Phonetic Pronunciation:
(Pee-Dee-Wun / Pee-Dee-Ell-Wun)

Etymological Origin:
The term "PD-1" and "PD-L1" are abbreviations derived from their scientific names. "Programmed Death" refers to their role in regulating cell death and immune response. These terms were first identified in immunological research in the 1990s.

Significance in Asbestos Context:
PD-1/PD-L1 is significant in the asbestos context because these proteins are often overexpressed in asbestos-related cancers, such as mesothelioma. Immunotherapy drugs targeting the PD-1/PD-L1 pathway, such as immune checkpoint inhibitors, have become a promising treatment option for mesothelioma patients. These therapies aim to restore the immune system's ability to recognize and attack cancer cells, offering hope for improved outcomes in asbestos-related malignancies.

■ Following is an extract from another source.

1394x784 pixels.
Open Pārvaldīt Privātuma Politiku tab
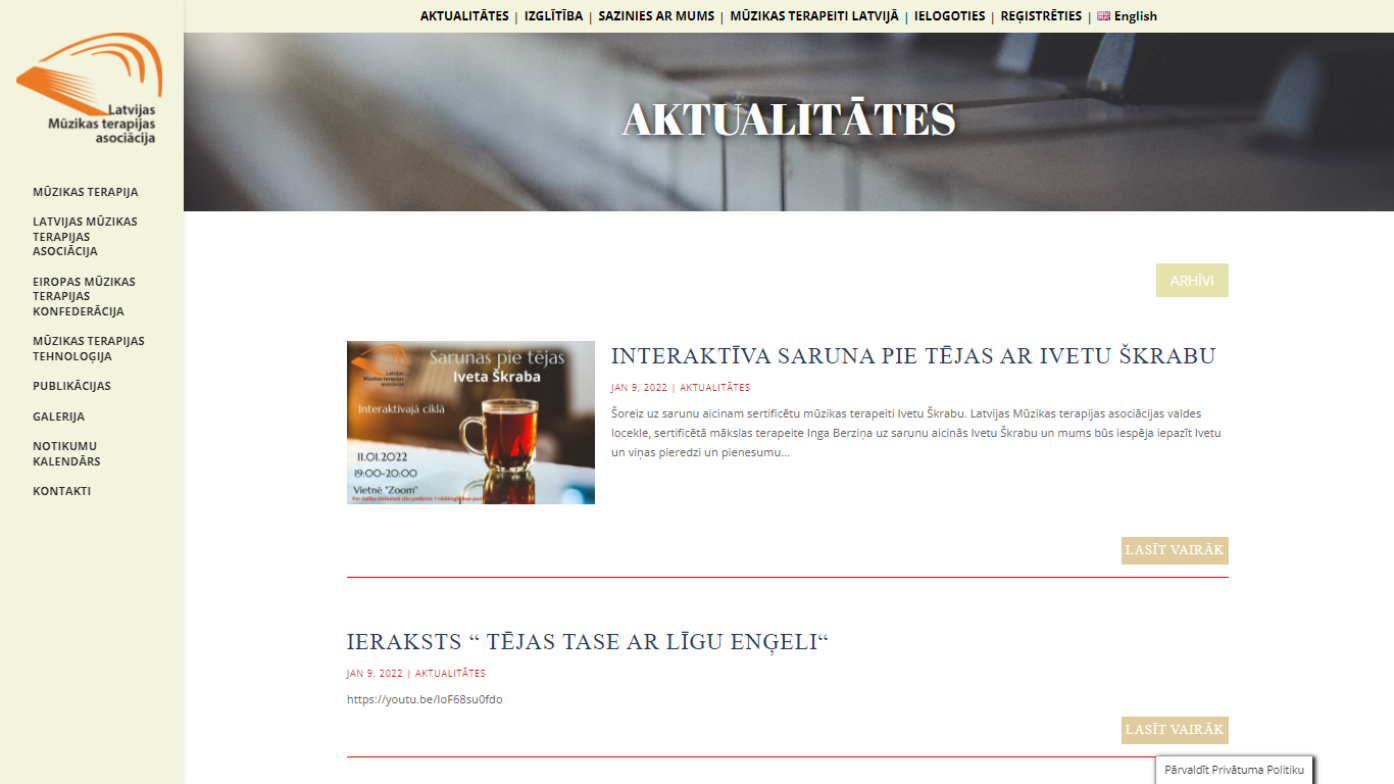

Synonyms or Related Terms:

Immune checkpoint
Checkpoint inhibitors
Programmed cell death pathway
PD-1 inhibitors (e.g., pembrolizumab, nivolumab)
PD-L1 inhibitors (e.g., atezolizumab, durvalumab)

Example Sentence:
"Checkpoint inhibitors targeting the PD-1/PD-L1 pathway have shown potential in treating mesothelioma, a cancer strongly linked to asbestos exposure."

Common Misconceptions:

Misconception: PD-1/PD-L1 therapies cure all cancers.
Clarification: While these therapies have shown promise, they are not universally effective and work best in cancers with high PD-L1 expression, such as mesothelioma.
Misconception: PD-1/PD-L1 is only relevant to general cancer research.
Clarification: These proteins are particularly important in asbestos-related cancers, where immune evasion is a key mechanism of tumor progression.